Tekstil EEG başlığı ile nöro geri bildirim: Bitbrain Ikon.

Su bazlı EEG ile nöro geri bildirim, pediatrik popülasyon için uygundur.

Nöro geri bildirim, Teta/Beta Oranının (Theta/Beta Ratio – TBR) ötesinde farklı beyin aktivite modellerini hedefleyebilir, böylece her kişinin semptomlarına göre uyarlanabilir ve çeşitli DEHB profilleri ve diğer durumlarda kullanılabilir. Bir keşif çalışmasında, bilişsel gelişimi desteklemek için BCI tabanlı nöro geri bildirimimiz, DEHB’li çocukların bilişsel performansını iyileştirmiştir.

Nöro geri bildirim Nasıl Çalışır? 

Adım 1: EEG Kurulumu: Hasta, gerçek zamanlı beyin aktivitesini kaydeden bir EEG cihazı takar.

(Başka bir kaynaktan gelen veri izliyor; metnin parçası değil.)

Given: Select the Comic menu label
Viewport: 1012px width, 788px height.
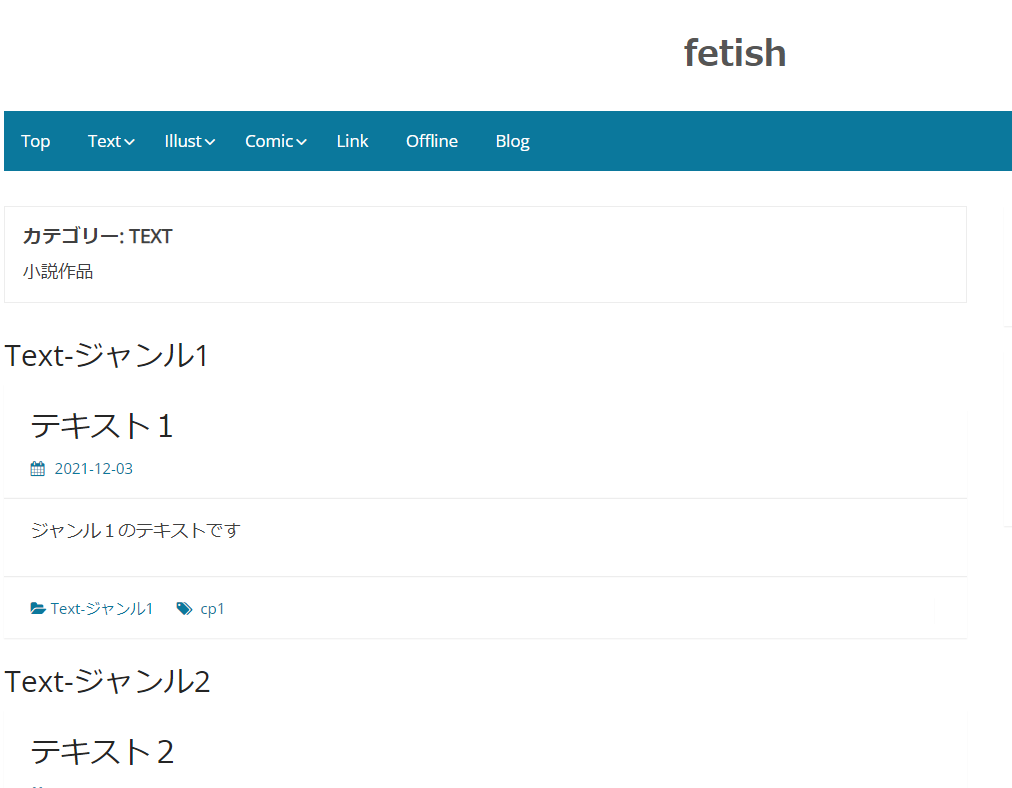Looking at the screenshot, I should (x=269, y=141).
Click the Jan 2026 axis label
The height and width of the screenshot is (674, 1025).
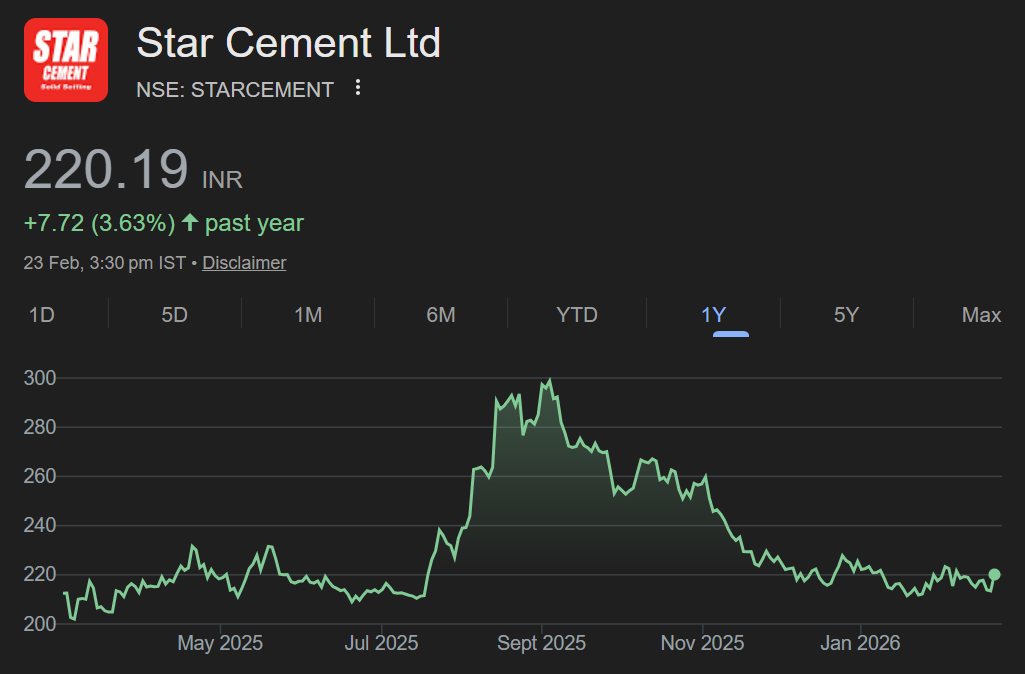[860, 643]

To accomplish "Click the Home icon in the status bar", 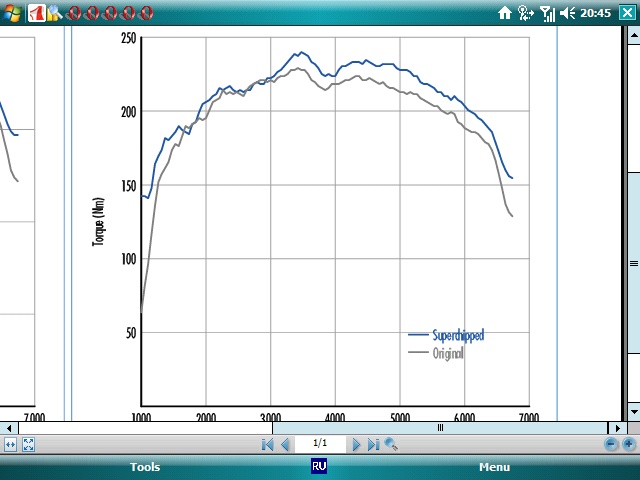I will coord(505,12).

Adım 2: Bilişsel Görevin Başlatılması: Hasta, belirli bilişsel işlevleri uyarmak için tasarlanmış bilgisayar bazlı görevleri yerine getirir.

Adım 3: Düzen (pattern) Algılama: EEG sistemi, hedeflenen örüntüyü (örneğin, artan beta dalgaları) algılamak için beyin aktivitesini izler.

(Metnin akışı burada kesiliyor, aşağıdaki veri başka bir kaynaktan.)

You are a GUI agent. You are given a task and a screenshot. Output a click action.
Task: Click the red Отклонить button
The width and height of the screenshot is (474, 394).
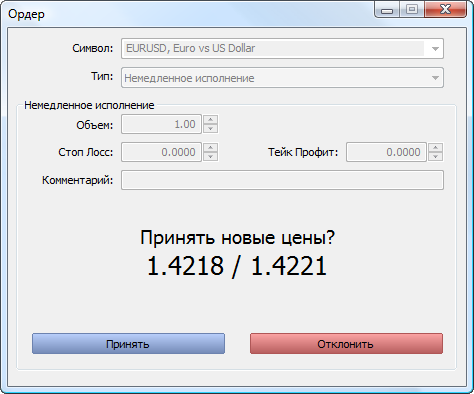(x=346, y=344)
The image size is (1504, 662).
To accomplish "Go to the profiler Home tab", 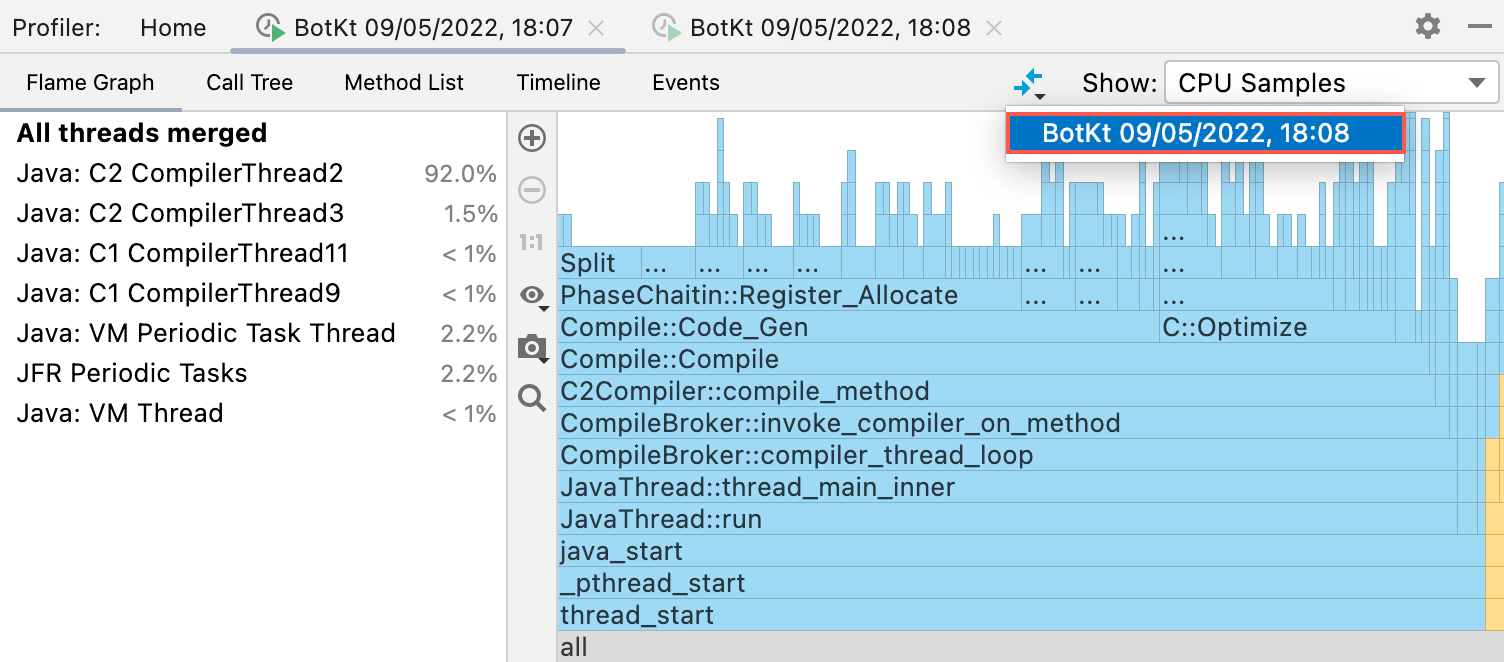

Adım 4: Anlık Geri Bildirim: İstenen örüntü algılandığında, sistem görsel-işitsel geri bildirim sağlar (örneğin, müzikte veya görsel efektlerde bir değişiklik).

Adım 5: Tekrar ve Öğrenme: Tekrarlanan seanslar sayesinde beyin, istenen örüntüleri otonom bir şekilde üretmeyi öğrenir.

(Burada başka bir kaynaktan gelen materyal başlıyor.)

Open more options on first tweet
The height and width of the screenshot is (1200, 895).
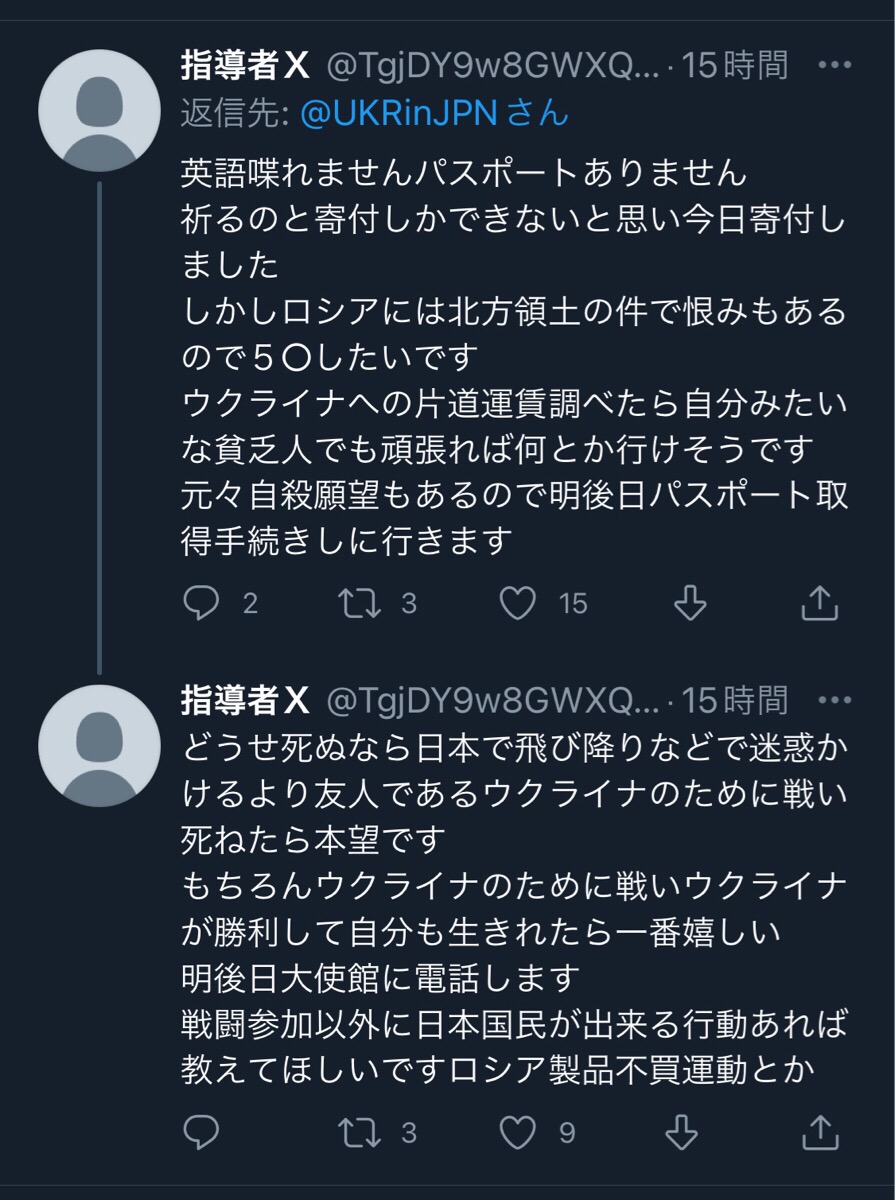pos(834,66)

Bu uyarlanabilir yaklaşım, geleneksel TBR modelinin ötesinde, her hastanın kendine özgü profiline göre belirli semptomları ele alan özelleştirilmiş tedaviye olanak tanır.

Sonuçlar

ADHD, günlük işlevlerin birçok alanını etkiler ve sıklıkla anksiyete ve depresyon gibi durumlarla birlikte görülür. Yetişkinlerde majör depresyon riski üç kat, yaygın anksiyete bozukluğu riski ise dört kat daha yüksektir (Katzman ve ark., 2017). Bu zorluklar, araştırmacıları yeni ve birleştirilmiş tedavi yaklaşımlarını keşfetmeye yöneltmiştir. EEG bazlı nöroteknolojiler tamamlayıcı araçlar olarak umut verici görünse de, klinik uygulamaya tam olarak entegre edilebilmeleri için daha fazla doğrulama ve standardizasyon gereklidir.